De palabras y agradecimientos
Por Abraham Morales
Me es un tanto fuera de lo común pero en esta ocasión voy a hablar un poco de mí, ya te darás cuenta en un momento por qué. Este mes de octubre, por la gracia de Dios, esta columna celebra 15 años de vida. Comencé en mi natal Chihuahua en el periódico Notidiócesis de la Arquidiócesis de Chihuahua donde trabajé como reportero y editor por poco más de cinco años.
Recuerdo muy bien el inicio: en una reunión donde estábamos decidiendo la restructuración del periódico, añadiendo nuevas páginas, propuse que hubiera una sección de jóvenes, y fue así como a mis 19 años de edad me asignaron dicha página juvenil, y en ella inicié una columna, llamada “Shalom Alejem” (paz con ustedes).
Tuve la bendición de trabajar ahí por poco más de cinco años y durante ese tiempo compartir la columna y bellas experiencias con jóvenes de todas las edades. A mí llegada a Denver en el año 2000 me puse en contacto con Rossana Goñi, editora de El Pueblo Católico, quien tuvo la gentileza de empezar a publicar este espacio que ahora tú lees. Hay muchos recuerdos, muchas experiencias de todos sabores y sobre todo muchas maneras en las que el Señor nos ha acompañado durante este transcurso.
Si nos enfocáramos en la cantidad de palabras aquí escritas te me puedes espantar: han sido más de 100,000 palabras en los primeros cinco años (porque el periódico era semanal) y otras cerca de 90,000 por los últimos 9 y medio en Denver ¡Casi 200,000 palabras! Han sido intentando que alguna de ellas haya sido de aliento, de esperanza, de motivación, de reflexión, de llevarte a la acción. Al final, después de tantas y tantas palabras lo que he querido intentar hacer ha sido motivar al lector a que, primero que nada, se sienta y sepa amado por un Dios que es todo Amor; segundo, que intentemos vivir de acuerdo a ese amor; y tercero, correspondiéndole de la misma manera, siendo tu transmisor de Su Amor a los demás a través de tus obras, tus acciones, tus palabras; dándole siempre gracias por amarte sin pedirte nada a cambio.
Quise compartir todo esto para llegar precisamente a ese momento especial de agradecimiento al Señor por esta oportunidad.

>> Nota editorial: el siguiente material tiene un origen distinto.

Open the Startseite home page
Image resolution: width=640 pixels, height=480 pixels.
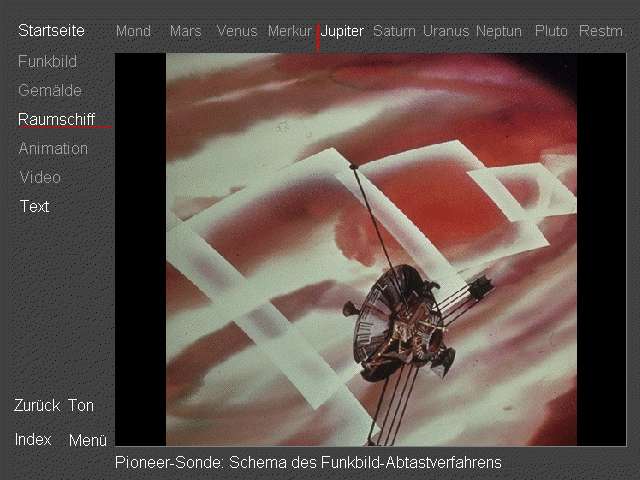coord(51,31)
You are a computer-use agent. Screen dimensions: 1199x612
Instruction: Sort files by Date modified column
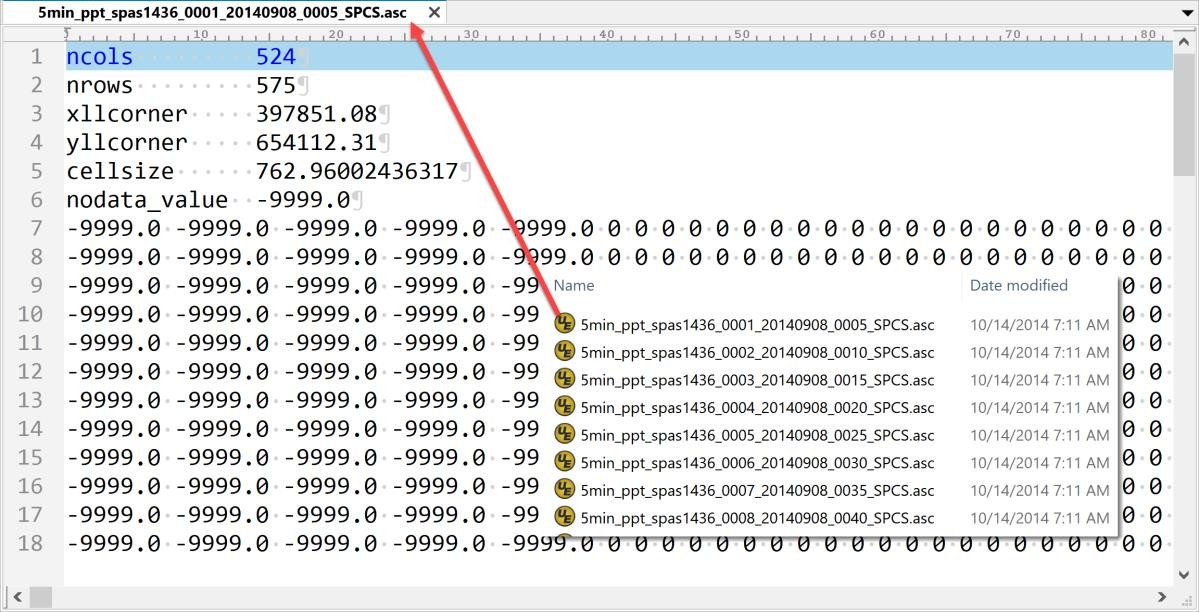click(x=1018, y=285)
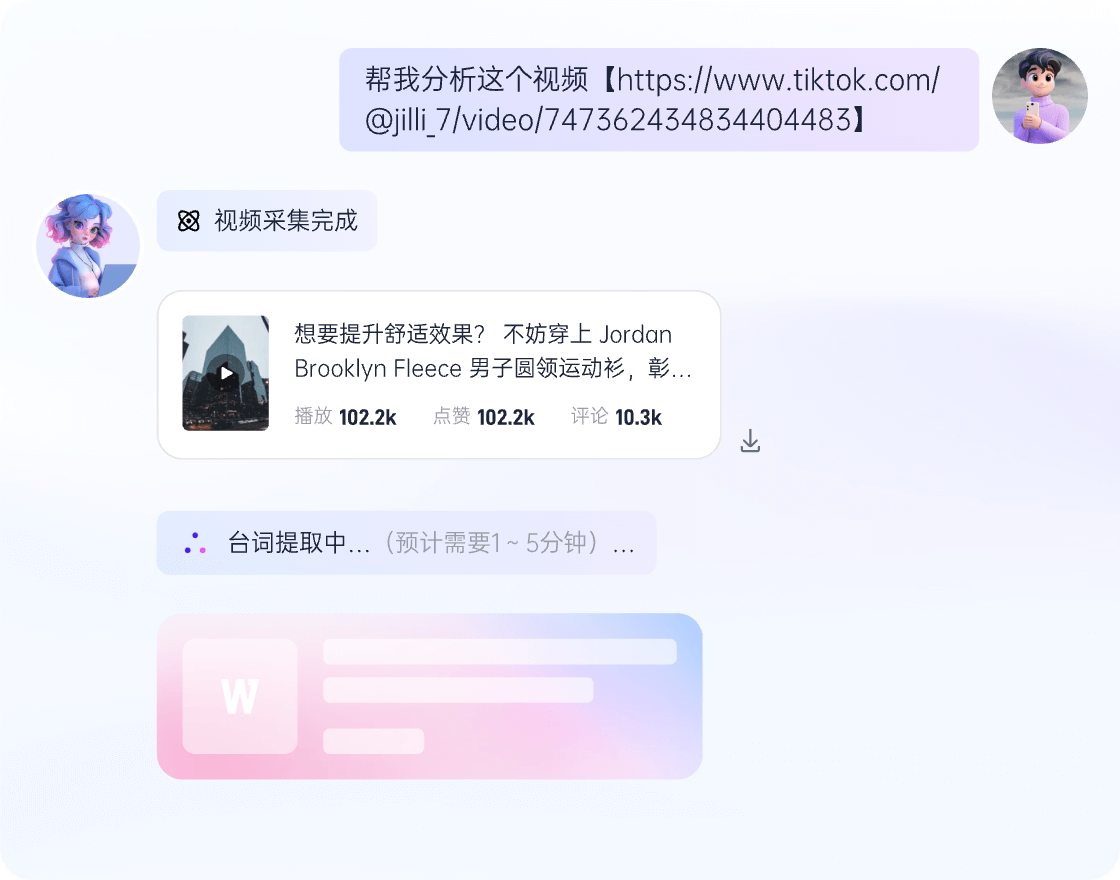Click the atom icon next to 视频采集完成
This screenshot has width=1120, height=880.
coord(189,221)
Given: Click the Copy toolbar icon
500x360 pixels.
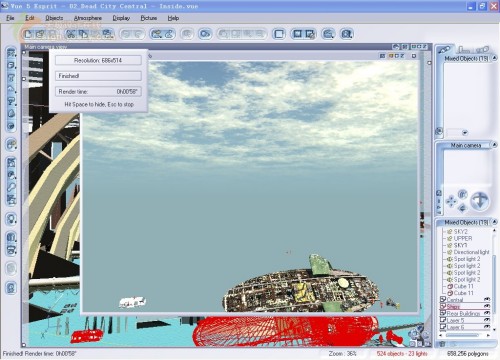Looking at the screenshot, I should [83, 34].
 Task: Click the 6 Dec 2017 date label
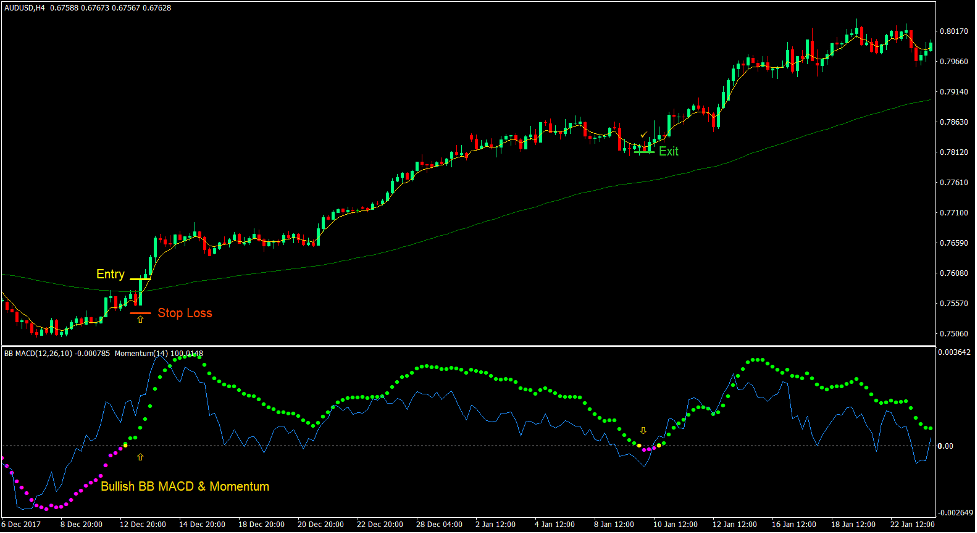[x=21, y=524]
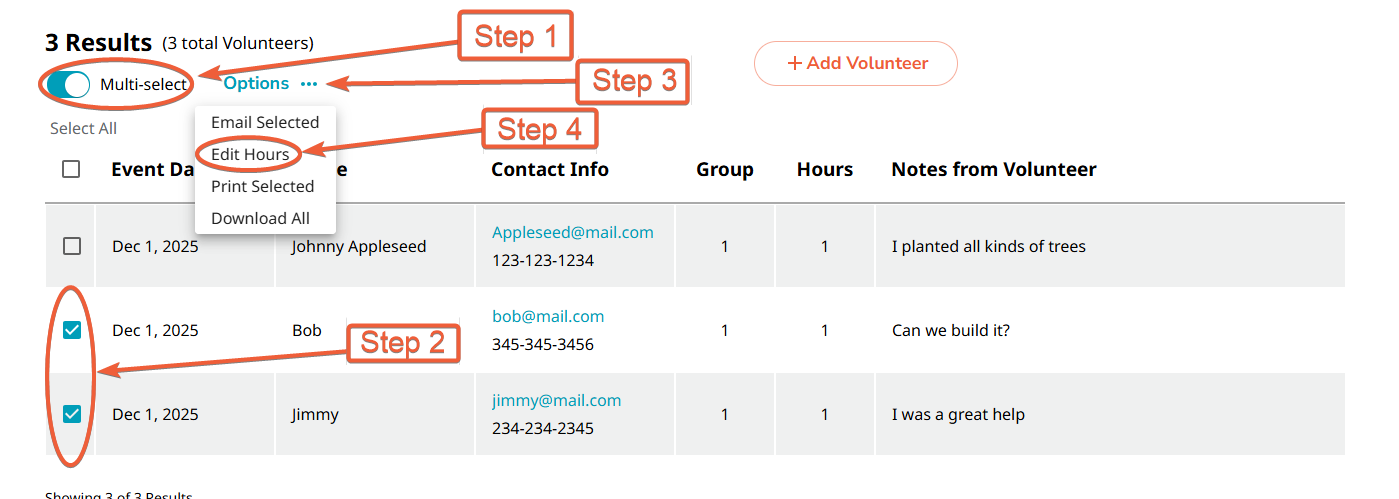Select Edit Hours in the dropdown

(250, 154)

Gracias, porque a pesar de todos mis defectos y errores me sigue llamando a servirlo por este medio para comunicarme contigo cada mes. Doy gracias también a nuestro Arzobispo Chaput, a Mons. Jorge De los Santos y Luis Soto, como cabezas del Ministerio Hispano en Denver; a Jeannette De Melo, directora general de este periódico y a Rossana Goñi, su editora, por seguir confiando en mí (aunque le entregue tarde mi colaboración). Gracias sobre todo a ti, amable lector, porque sin ti del otro lado, este medio no tendría sentido y nuestra palabras serían huecas. Comparto finalmente esta alegría y agradecimiento con mi familia, en especial con las mujeres de mi vida: mi esposa Jackie y mi mamá Betty.
Que el compartir esta alegría de celebrar esta “quinceañera”, nos motive a todos a continuar caminando siempre hacia delante, dando gracias y valorando cada momento que Dios nos da como oportunidad de ser mejores y por lo mismo, de darle lo mejor de nosotros al servicio de los demás.